Stream: cranelift

Topic: blog post on new backend


view this post on Zulip Chris Fallin (Sep 18 2020 at 15:55):

Hi all -- I promised some folks a while back that I'd write up the new backend's design in a blog post or three. I've posted part 1 here if anyone is curious: https://cfallin.org/blog/2020/09/18/cranelift-isel-1/

view this post on Zulip Chris Fallin (Sep 18 2020 at 15:55):

(cc @Till Schneidereit ; I know I promised this all the way back in April or so; sorry for the delay :-) )

view this post on Zulip fitzgen (he/him) (Sep 18 2020 at 16:05):

do you have a tweet I can retweet?

view this post on Zulip Chris Fallin (Sep 18 2020 at 16:05):

I don't do twitter (hi it's me stuck in 2006! may change sometime) but please feel free to tweet it!

view this post on Zulip fitzgen (he/him) (Sep 19 2020 at 19:54):

@Chris Fallin The new backend is doing greedy search for isel right? No cost model and dynamic programming correct?

view this post on Zulip fitzgen (he/him) (Sep 19 2020 at 19:55):

https://mobile.twitter.com/typesanitizer/status/1307361862325952518

@fitzgen Is there an explicit cost model for the instructions? If I am understanding correctly, this is doing greedy instruction selection (maximal munch), there's no dynamic programming involved.

- Varun Gandhi (@typesanitizer)

view this post on Zulip fitzgen (he/him) (Sep 19 2020 at 19:55):

So nothing like burg and similar things

view this post on Zulip Chris Fallin (Sep 19 2020 at 20:35):

Yes, exactly, the lowering for a given instruction and its operands is deterministic and maximal. We've had some discussions about heuristics to tune this, e.g. one rule that we tried (but quickly discarded) was to avoid merging operations with > 1 use. It turned out to be better at least for our patterns (on AArch64) to always be greedy, because the operations we're merging tend to be free (e.g. built-in register extends/shifts).

view this post on Zulip Chris Fallin (Sep 19 2020 at 20:36):

(it occurs to me that I should perhaps join tech-twitter someday so as not to rely on middlefolks such as yourself. Thanks for relaying the question!)

view this post on Zulip Julian Seward (Sep 19 2020 at 20:38):

That's true (re burg). IMO burg is/was useful for very complex insn sets, most particularly VAX, but in the modern era (arm64, riscv, and to a large extent the subset of x64 that executes fast), it's pretty much irrelevant.

- **TASK REQUIREMENTS**
A) Copy the Cranelift thread word for word from "view this post on Zulip Julian" to "pretty much irrelevant.".
B) Revise only the entries from the line with "Given: Open Learn more link about YAMM" to the line with "Switch to the Hit": swap "checkmark" for "tick" and keep everything else the same.
The entries that come next have nothing to do with the Cranelift thread.

- **PROVIDED MATERIAL**
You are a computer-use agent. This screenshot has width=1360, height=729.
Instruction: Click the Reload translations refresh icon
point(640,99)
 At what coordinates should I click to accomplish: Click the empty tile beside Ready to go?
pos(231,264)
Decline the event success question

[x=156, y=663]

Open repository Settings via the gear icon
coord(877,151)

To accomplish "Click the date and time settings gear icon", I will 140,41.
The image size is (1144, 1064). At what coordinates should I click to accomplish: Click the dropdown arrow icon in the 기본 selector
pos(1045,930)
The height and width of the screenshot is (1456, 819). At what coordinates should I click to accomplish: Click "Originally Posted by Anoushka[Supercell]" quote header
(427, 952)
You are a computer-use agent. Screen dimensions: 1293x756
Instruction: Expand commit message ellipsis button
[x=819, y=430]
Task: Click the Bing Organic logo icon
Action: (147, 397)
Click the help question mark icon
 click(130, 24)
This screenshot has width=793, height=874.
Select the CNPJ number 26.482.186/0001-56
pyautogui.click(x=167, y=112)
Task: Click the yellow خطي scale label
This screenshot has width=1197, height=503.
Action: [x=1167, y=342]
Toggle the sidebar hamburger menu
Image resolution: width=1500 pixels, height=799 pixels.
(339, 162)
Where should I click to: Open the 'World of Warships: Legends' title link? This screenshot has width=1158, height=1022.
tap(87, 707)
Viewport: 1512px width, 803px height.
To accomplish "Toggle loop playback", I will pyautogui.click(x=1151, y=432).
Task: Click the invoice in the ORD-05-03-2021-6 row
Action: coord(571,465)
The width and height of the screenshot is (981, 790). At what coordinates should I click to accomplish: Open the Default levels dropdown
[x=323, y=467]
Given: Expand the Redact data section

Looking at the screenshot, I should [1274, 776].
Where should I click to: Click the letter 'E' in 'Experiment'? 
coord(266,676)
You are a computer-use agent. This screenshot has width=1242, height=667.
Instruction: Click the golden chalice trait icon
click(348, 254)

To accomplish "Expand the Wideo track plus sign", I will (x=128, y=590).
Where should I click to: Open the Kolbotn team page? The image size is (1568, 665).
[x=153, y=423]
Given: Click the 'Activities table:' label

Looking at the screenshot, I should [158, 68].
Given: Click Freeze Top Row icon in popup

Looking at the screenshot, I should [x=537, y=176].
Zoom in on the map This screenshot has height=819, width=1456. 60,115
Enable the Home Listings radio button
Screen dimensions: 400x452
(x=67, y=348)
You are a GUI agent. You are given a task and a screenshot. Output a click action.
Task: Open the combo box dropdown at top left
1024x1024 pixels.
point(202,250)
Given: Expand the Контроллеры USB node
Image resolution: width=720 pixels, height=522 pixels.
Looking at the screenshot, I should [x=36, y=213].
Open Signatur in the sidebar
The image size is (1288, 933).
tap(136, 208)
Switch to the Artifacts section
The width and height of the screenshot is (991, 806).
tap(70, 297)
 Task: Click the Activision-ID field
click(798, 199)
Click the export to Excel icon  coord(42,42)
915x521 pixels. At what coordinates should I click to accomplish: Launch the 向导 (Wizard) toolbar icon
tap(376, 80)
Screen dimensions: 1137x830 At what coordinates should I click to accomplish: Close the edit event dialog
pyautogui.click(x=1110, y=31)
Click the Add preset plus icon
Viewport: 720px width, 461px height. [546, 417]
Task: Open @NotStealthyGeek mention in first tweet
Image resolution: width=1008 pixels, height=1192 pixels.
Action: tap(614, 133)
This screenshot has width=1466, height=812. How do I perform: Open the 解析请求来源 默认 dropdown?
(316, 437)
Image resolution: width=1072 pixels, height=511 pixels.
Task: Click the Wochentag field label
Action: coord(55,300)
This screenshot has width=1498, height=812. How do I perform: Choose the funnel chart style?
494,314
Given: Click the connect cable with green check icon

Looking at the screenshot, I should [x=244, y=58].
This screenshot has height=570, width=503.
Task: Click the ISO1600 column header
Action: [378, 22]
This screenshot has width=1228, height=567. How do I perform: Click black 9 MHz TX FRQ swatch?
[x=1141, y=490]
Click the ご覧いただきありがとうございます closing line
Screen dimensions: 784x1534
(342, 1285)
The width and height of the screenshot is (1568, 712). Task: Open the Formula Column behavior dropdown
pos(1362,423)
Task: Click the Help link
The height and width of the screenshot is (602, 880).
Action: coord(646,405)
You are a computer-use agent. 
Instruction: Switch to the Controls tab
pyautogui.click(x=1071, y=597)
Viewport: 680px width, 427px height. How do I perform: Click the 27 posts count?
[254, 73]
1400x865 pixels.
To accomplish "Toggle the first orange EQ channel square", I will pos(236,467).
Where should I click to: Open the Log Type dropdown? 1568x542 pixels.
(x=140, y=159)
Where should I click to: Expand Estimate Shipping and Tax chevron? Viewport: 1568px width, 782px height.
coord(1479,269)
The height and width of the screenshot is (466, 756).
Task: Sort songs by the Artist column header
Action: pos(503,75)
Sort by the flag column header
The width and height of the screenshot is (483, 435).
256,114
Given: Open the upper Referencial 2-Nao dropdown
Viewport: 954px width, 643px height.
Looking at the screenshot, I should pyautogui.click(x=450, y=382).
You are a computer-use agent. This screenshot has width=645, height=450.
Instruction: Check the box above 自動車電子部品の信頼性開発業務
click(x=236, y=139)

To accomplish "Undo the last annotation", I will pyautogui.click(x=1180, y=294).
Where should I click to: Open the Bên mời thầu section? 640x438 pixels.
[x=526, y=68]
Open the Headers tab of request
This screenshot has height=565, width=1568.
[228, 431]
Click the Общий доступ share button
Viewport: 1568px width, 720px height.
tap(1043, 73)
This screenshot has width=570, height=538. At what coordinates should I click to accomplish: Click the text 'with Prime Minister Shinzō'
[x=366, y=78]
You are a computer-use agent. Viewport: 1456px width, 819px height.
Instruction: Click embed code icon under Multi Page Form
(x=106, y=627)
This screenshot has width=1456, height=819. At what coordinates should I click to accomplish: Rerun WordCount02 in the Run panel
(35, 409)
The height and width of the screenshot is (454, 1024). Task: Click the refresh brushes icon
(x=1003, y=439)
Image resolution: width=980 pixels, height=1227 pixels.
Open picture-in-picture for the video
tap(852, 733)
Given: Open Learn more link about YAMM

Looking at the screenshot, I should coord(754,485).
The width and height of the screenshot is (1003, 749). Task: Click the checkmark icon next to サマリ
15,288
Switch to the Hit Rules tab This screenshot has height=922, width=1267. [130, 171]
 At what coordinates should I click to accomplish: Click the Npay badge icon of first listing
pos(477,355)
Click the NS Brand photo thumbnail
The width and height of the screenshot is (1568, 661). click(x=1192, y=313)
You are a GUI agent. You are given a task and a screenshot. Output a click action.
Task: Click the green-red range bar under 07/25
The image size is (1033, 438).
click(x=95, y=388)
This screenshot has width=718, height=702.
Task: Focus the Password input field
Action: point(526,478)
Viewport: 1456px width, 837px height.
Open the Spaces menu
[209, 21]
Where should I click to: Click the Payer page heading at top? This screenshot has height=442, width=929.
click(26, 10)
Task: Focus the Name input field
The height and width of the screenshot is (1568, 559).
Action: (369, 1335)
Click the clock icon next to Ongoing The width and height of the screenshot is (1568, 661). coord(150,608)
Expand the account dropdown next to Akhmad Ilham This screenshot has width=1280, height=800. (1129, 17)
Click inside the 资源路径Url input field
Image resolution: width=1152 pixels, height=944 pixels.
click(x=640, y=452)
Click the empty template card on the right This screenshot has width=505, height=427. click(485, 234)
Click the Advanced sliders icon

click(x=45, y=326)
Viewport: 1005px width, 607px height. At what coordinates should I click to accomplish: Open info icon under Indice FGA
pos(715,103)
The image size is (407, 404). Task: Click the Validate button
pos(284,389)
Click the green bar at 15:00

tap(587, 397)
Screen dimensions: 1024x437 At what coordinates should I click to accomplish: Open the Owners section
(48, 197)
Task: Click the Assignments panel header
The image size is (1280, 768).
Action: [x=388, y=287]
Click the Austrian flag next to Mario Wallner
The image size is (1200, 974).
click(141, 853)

- **OUTPUTS BY TASK**
A)
view this post on Zulip Julian Seward (Sep 19 2020 at 20:38):

That's true (re burg). IMO burg is/was useful for very complex insn sets, most particularly VAX, but in the modern era (arm64, riscv, and to a large extent the subset of x64 that executes fast), it's pretty much irrelevant.

B)
Given: Open Learn more link about YAMM

Looking at the screenshot, I should coord(754,485).
The width and height of the screenshot is (1003, 749). Task: Click the tick icon next to サマリ
15,288
Switch to the Hit Rules tab This screenshot has height=922, width=1267. [130, 171]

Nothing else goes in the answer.